### Input
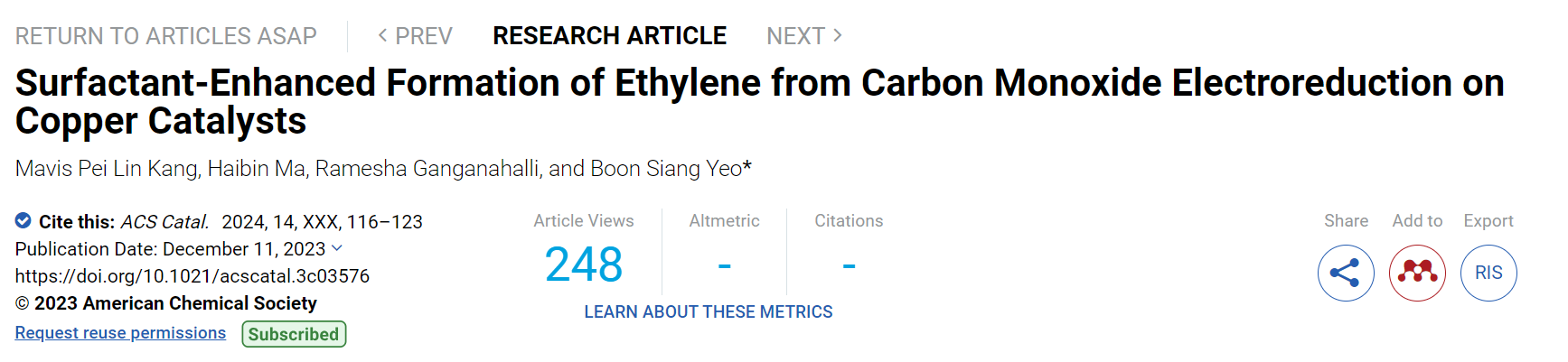
Task: Click the PREV left chevron arrow
Action: [x=383, y=35]
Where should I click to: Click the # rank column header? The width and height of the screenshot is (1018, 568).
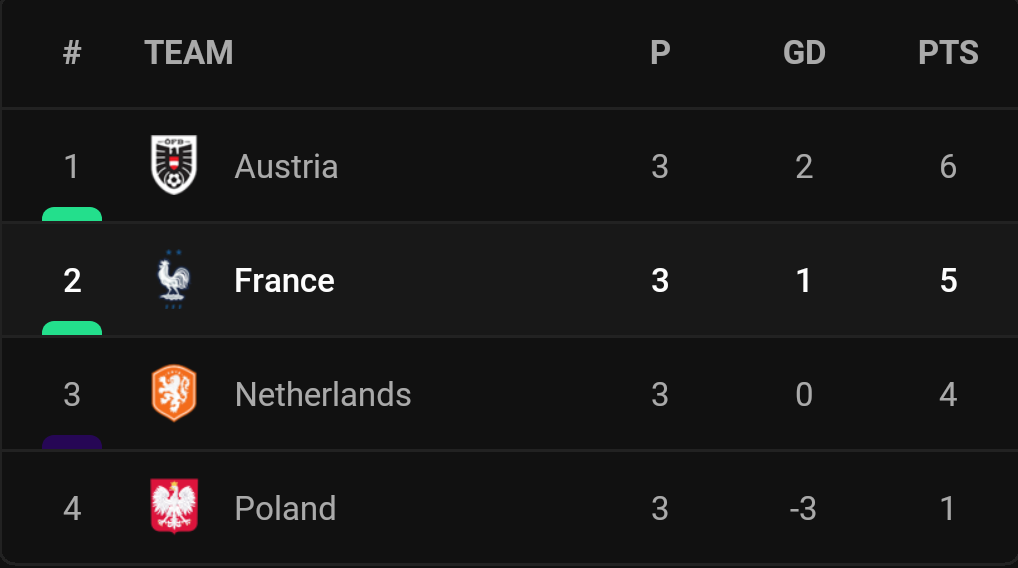(x=72, y=53)
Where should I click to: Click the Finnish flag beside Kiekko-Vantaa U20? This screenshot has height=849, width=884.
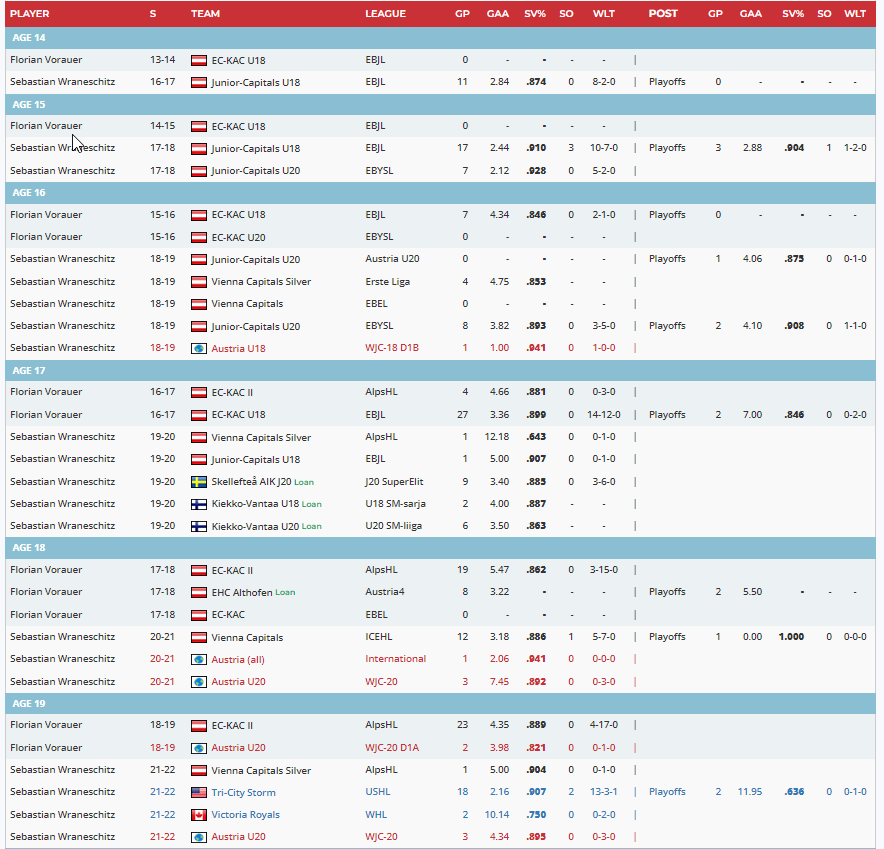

### Work task
Beginning with the line with "Where should I click to: Click the #", repeat the entries above exactly, up to and including the last line, leaving out pictures.

### Worked solution
Where should I click to: Click the # rank column header? The width and height of the screenshot is (1018, 568).
(x=72, y=53)
Where should I click to: Click the Finnish flag beside Kiekko-Vantaa U20? This screenshot has height=849, width=884.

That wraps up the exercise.